WRITTEN INSTRUCTION:
Gather every line of the items below that contains the word "icon", copying each such line in full.

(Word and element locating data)

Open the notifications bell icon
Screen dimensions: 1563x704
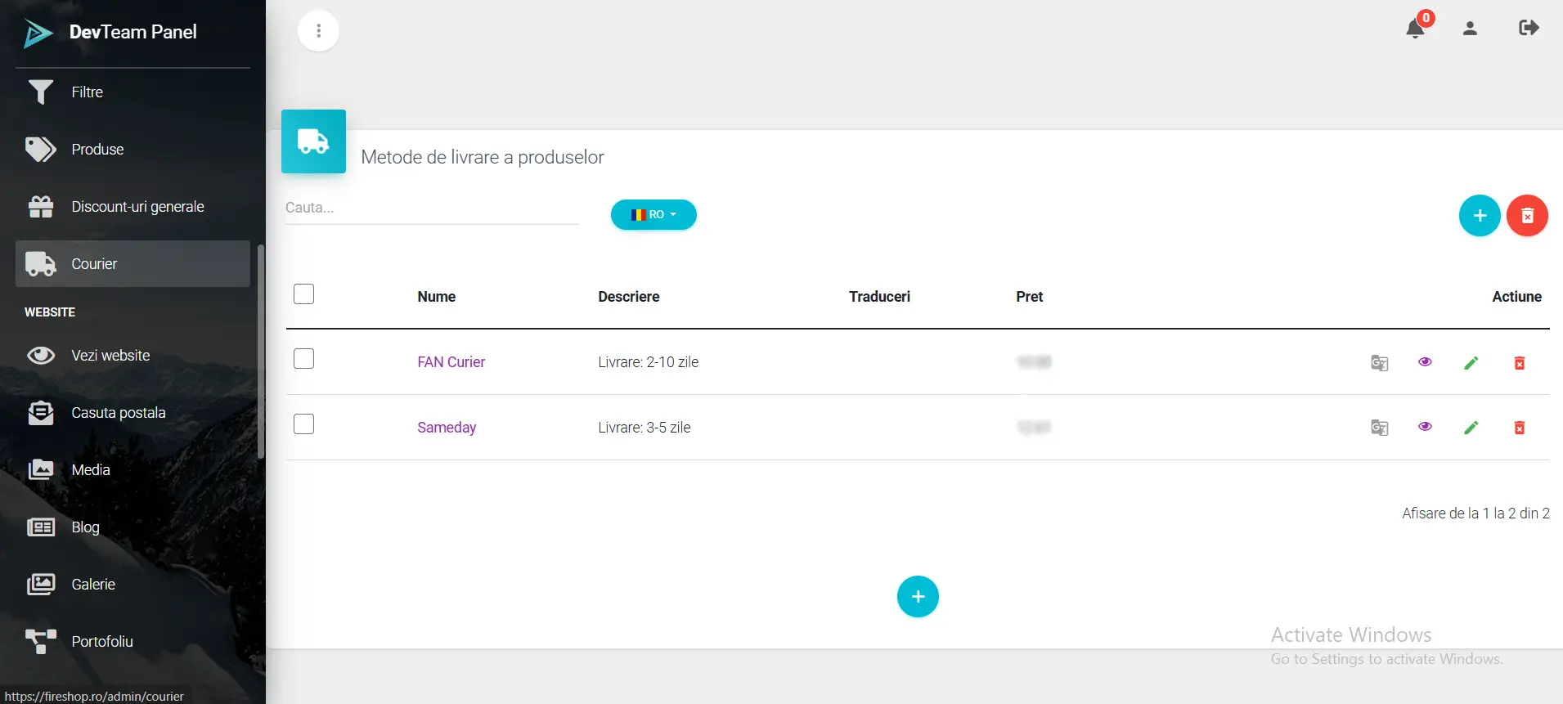point(1415,29)
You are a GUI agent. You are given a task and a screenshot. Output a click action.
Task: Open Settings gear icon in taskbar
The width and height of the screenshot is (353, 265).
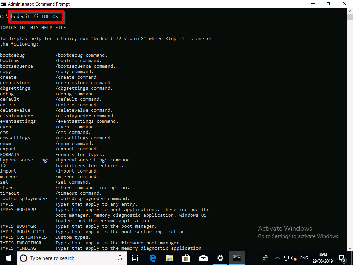(x=220, y=258)
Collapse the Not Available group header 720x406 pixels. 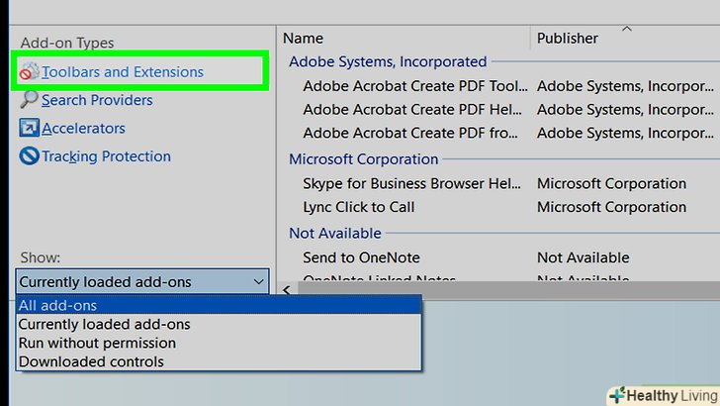[x=334, y=234]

RESULT OF THE EXERCISE:
Open the notifications bell icon
Task: Open Settings gear icon in taskbar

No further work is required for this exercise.